“O inferno são os outros.” (Sartre)

Será?

Não acho. O inferno, quando, e se existe, existe dentro de mim.
O outro não tem culpa se entrego a ele a chave para minha tristeza ou felicidade. Ele não tem culpa de não corresponder às minhas expectativas, fantasiosas ou nem tanto.
Ele só não estava afim de dar bom dia, e daí? Vou fechar a cara, e passar o resto do dia de mau humor?
Como é difícil se relacionar, com os outros, consigo mesmo. Acho que é a coisa mais complicada do mundo. Por isso tanta gente desiste, e se isola. Levanta muros que ninguém consegue escalar. Ou ao contrário, passa a vida vulnerável, esperando, chorando, se lamuriando, porque fulano isso, sicrano aquilo, a chuva veio e estragou o piquenique. A culpa é da chuva, ou da previsão do tempo, que dizia “tarde ensolarada e quente”? Ah, dos dois. Minha é que não é.
Um culpado, por favor. Como é bom achar alguém ou algo que alivie a nossa dor, que nos tire o peso da própria escolha. Que tire o foco de dentro, para fora, de preferência para longe, bem longe. Culpa-se a mãe, o pai, o cara da previsão do tempo. E você, que olhou para o céu, e viu a nuvem carregada que se aproximava, e ainda assim, insistiu? Você não é responsável, porque prefere acreditar contra todas as evidências. Você, que não sabe dizer um não, que tem medo de sair da zona de conforto, que é ingênuo sem ser, você, onde fica?
Já me aconteceu muita merda nessa vida, e eu já joguei a culpa em muita gente. Só que, de uns tempos para cá, eu parei. Percebi que a única culpada ( no bom, e no mau sentido da palavra), sou eu mesma. E agora carrego o peso e a leveza comigo, da minha total responsabilidade por erros passados, presentes, futuros. Todos meus.
Quem me atrapalhou, afinal, fui eu.
É mais fácil se escorar em alguém. Mas, e quando esse alguém desmorona, e falta, e te decepciona, onde você fica? Cai junto, reclama, o penitencia, esbraveja. Ou levanta, sacode a poeira, sorri amarelo e agradece o apoio recebido, mesmo que mal construído.
Por que não, então, tocar a vida, e construir seu próprio abrigo? Seguro e secreto, no único lugar onde você vai sempre poder estar.

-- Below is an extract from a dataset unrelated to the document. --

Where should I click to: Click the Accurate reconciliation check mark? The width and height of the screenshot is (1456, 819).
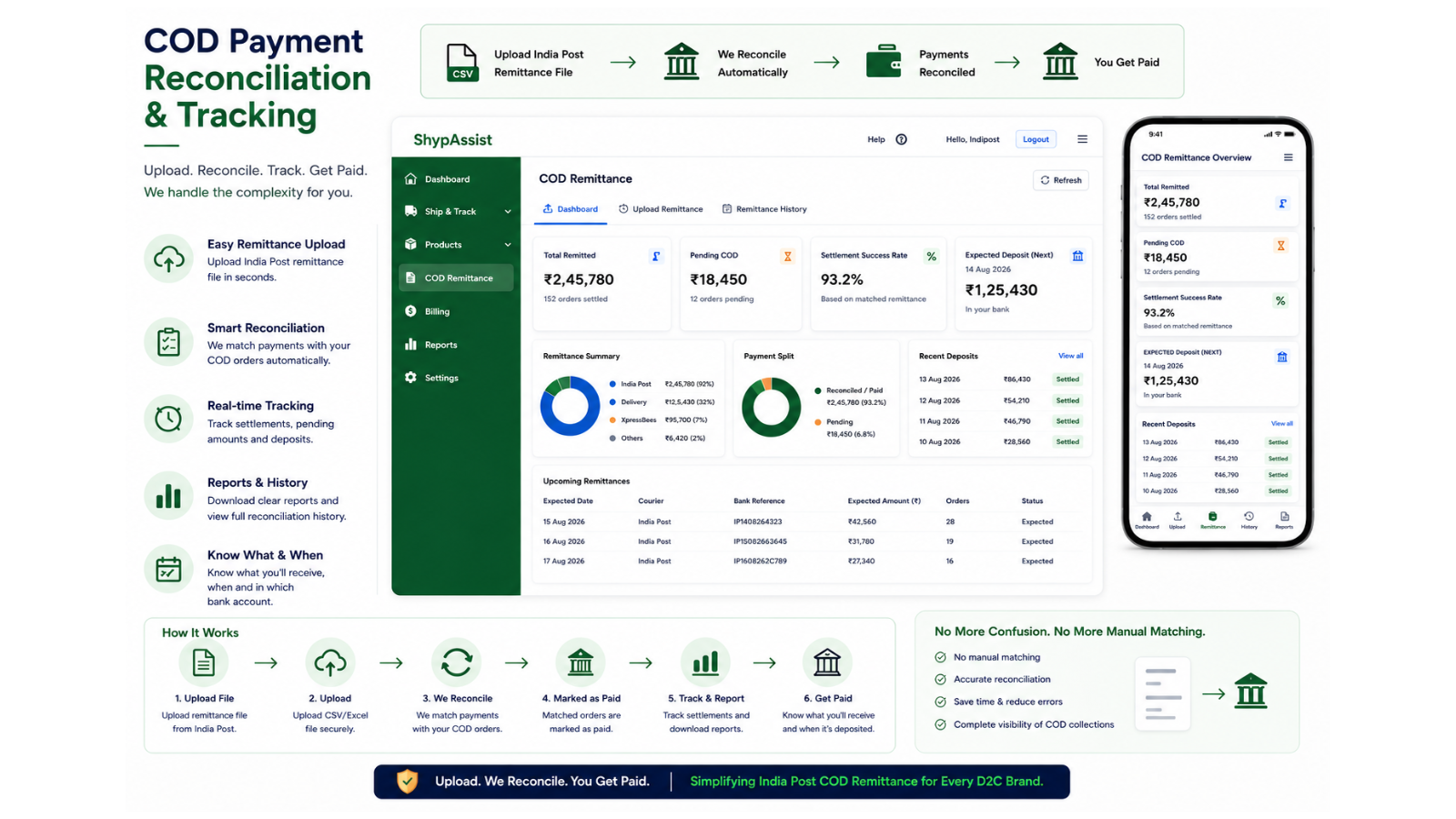tap(940, 679)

Você sabe onde fica esse lugar?
Nenhuma pessoa veio ao mundo para ser aquilo que o outro espera dela, o tempo todo.É até falta de respeito isso. Por mais que se esforce, e tem gente que se esforça ( eu me incluindo), para não desagradar nunca, para fazer tudo certo, andar no trilho certo, não se consegue sempre. Quase nunca se consegue. A decepção virá, um dia. Porque não existe trilho algum. Existem trilhas. Caminhos, cheios de atalhos, e desvios, buracos e armadilhas. Também não existem rotas, nem bússolas. Existem momentos. Instantes, passagens.
E mais, existem as pessoas, incertas e imperfeitas e sujeitas a humores diversos.Tão humanas, e maravilhosas, e tão reais e passageiras quanto a gente.
Não existe um único alguém que vá se moldar, do jeito que se imagina que tenha que ser.E nem tem que haver, ainda bem que não há.
Existe essa viagem e ela é, em síntese, solitária. Com alguns bons encontros, outros tantos desencontros. Com alguns bons guarda chuvas, outros tantos campos bem abertos, totalmente descobertos.
Existe a vida, essa louca imprevisível, que chove sem avisar em sonhos quadriculados e bolos recém assados, desmanchando os planos perfeitos do piquenique perfeito de um verão (quase) perfeito.
Chuva ou sol, não importa.
Os dois.
O inferno é meu. O paraíso é meu.
Os dois.
Ainda citando Sartre, o que importa mesmo é o que eu faço daquilo que fazem comigo. Ou melhor, o que eu faço daquilo que eu mesma faço, comigo.
Para dizer a verdade, é libertador. Isso, de ter a chave de casa.